5. Light Gathering Capacity
The ability of a spotting scope to gather more light makes it suitable for use in dim environments. It is determined by the size of the objective lens which is usually between 50mm to 100m.
A larger objective lens will give you better light gathering but also more money and luggage. So, if it isn’t completely necessary, opt for a smaller lens.
The making and design of an eyepiece of a spotting scope are important when it comes to the effectiveness of the scope.
Some spotting scopes come with different detachable eyepieces while some have an adjustable all-in-one eyepiece. It really comes down to which one suits you best.
7. Angled or Straight Spotting Scope
Most spotting scopes for birding comes in two basic design options: either angled or straight design options.
The angled design option requires you to peer down into the eyepiece from an upright position while the straight spotting scope you will look straight ahead into the eyepiece.
The angled spotting scope allows you to look upwards whether towards a bird on a tree or a bird soaring through the sky while the straight spotting scope is appropriate for watching birds on the ground or birds in a pond.
8. Weather Protection
Birding in the great outdoors can be unpredictable at times, and you don’t know when the rain will come pouring down in the space of a minute.
With this in mind, getting a spotting scope that is both weatherproof and fog proof is a necessity.
The good thing is, all spotting scopes, except maybe the ridiculously cheap ones are equipped with these features.
9. Focusing Mechanism
There are two types of focusing mechanism used in spotting scopes. Some designs have a focusing knob that would be twisted fully to get an improved focus. Others use an adjustment button placed on top of the spotting scope.
There is nothing like choosing a better focusing mechanism that suits your needs. As insignificant as it seems, it can make or mar your birding experience.
10. Eye Relief
This is simply the distance between the eye and the spotting scope while the space in between is called “field of view.”

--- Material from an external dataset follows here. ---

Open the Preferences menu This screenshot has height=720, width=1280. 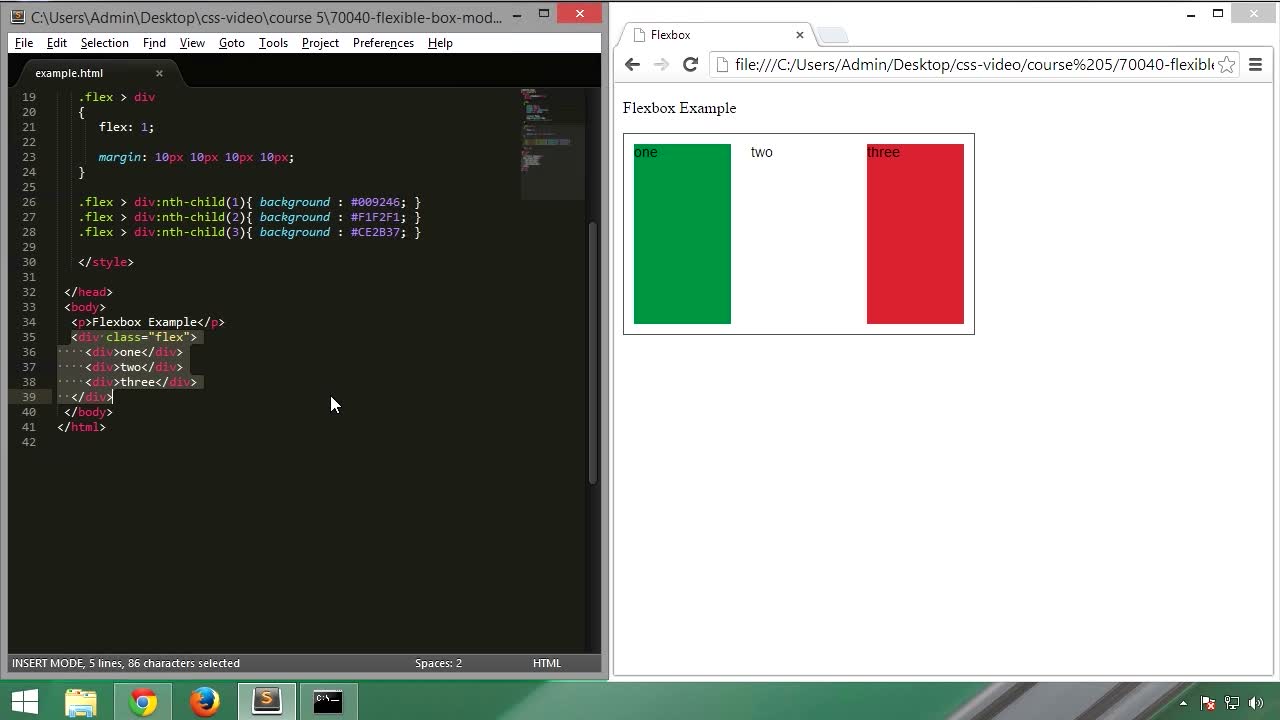[x=383, y=43]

It is very important that you maintain a 14mm field of view if you use eyeglasses, anything less will give an unclear image. Individuals using darker eyeglasses would need a larger field of view.
A tripod stand is essential for stabilization if you will be using a birding scope at a high magnification range.
Unless you are using the spotting scope at the lowest magnification, you will also need to buy a tripod stand for your spotting scope.
Other than a Spotting Scope, I'd suggest that you check out our birding binoculars review. I'm sure you'll enjoy it!
Oh but, hey... we're also ready with an article to get you familiarized with the differences between spotting scopes and binoculars, so you can actually check each one out.
Which One Should I Get?
If you are still looking for the best spotting scope for your next birding trip, then you are probably just a click away from it.
With the Swarovski ATX 25-60X (85MM) you can see the smallest of details in the most challenging environments if you are willing to pay its price. Its close focus makes it so close you feel you can touch a bird that’s 12ft away.
It is not only good for the casual bird watcher but also professionals like ornithologists, researchers and photographers.
And if you have under $500 to spare, you’ll enjoy the Vortex Diamondback 20-60X 80MM Spotting Scope on your next birding adventure!